_Exercício curto 1_.
Copie sem nenhuma alteração o trecho da resenha sobre George Steiner que vai de "Mesmo com o" a "Salvatore Satta (1902-1975).".
_Exercício curto 2_.
Segundo a resenha sobre George Steiner, para qual revista foi escrita originalmente mais da metade dos textos de "Tigres no Espelho"?
_Exercício curto 3_.
Na resenha sobre George Steiner, reescreva de forma mais curta o parágrafo que começa com "Estes artigos do crítico literário", sem perder as informações principais.

Livro não ignora os excessos de George Steiner

"Tigres no Espelho" destaca prosa elegante e ansiosa de um dos principais colaboradores da revista "New Yorker"

MARCELO COELHO
COLUNISTA DA FOLHA

Estes artigos do crítico literário George Steiner constituem um guia confiável para quem tiver pouca ou nenhuma informação sobre autores como Jorge Luis Borges, Alexander Soljenitsin, Simone Weil, Elias Canetti ou Louis-Ferdinand Céline.

Alguns desses nomes eram certamente novidade nos Estados Unidos nas décadas de 1970 e 1980 -época em que mais da metade dos textos de "Tigres no Espelho" foi publicada, originalmente para a revista "New Yorker".

Mesmo com o relativo atraso brasileiro com relação às vogas literárias, poucos artigos deste livro trazem novidade para, digamos, o público que acompanha os lançamentos da Companhia das Letras nos últimos vinte anos.

Uma dessas exceções é o texto sobre "Il Giorno del Giudizio", um "romance antropológico" retratando a vida em um vilarejo da Sardenha, escrito por Salvatore Satta (1902-1975).

George Steiner é um crítico que sabe elogiar, e a maioria de seus textos é um convite para outras leituras.

Em "Nenhuma Paixão Desperdiçada" (Record, 2001), por exemplo, uma longa introdução à Bíblia é capaz de eliminar qualquer preguiça ou preconceito por parte do leitor moderno.

Não lhe falta, tampouco, a capacidade de contextualizar, com grande riqueza de referências, uma obra sobre a qual muito já foi dito.

_Dados fornecidos_.
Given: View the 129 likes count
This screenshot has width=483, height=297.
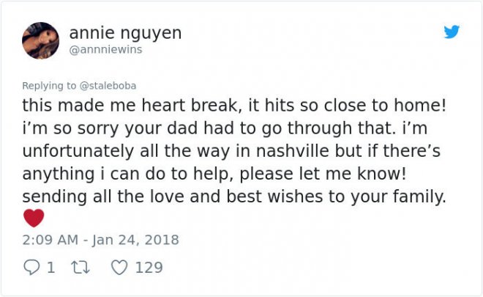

_Resposta completa 1_.
Mesmo com o relativo atraso brasileiro com relação às vogas literárias, poucos artigos deste livro trazem novidade para, digamos, o público que acompanha os lançamentos da Companhia das Letras nos últimos vinte anos.

Uma dessas exceções é o texto sobre "Il Giorno del Giudizio", um "romance antropológico" retratando a vida em um vilarejo da Sardenha, escrito por Salvatore Satta (1902-1975).

_Resposta completa 2_.
Para a revista "New Yorker".

_Resposta completa 3_.
Os artigos de George Steiner são um guia confiável para quem sabe pouco ou nada sobre Borges, Soljenitsin, Simone Weil, Elias Canetti ou Céline.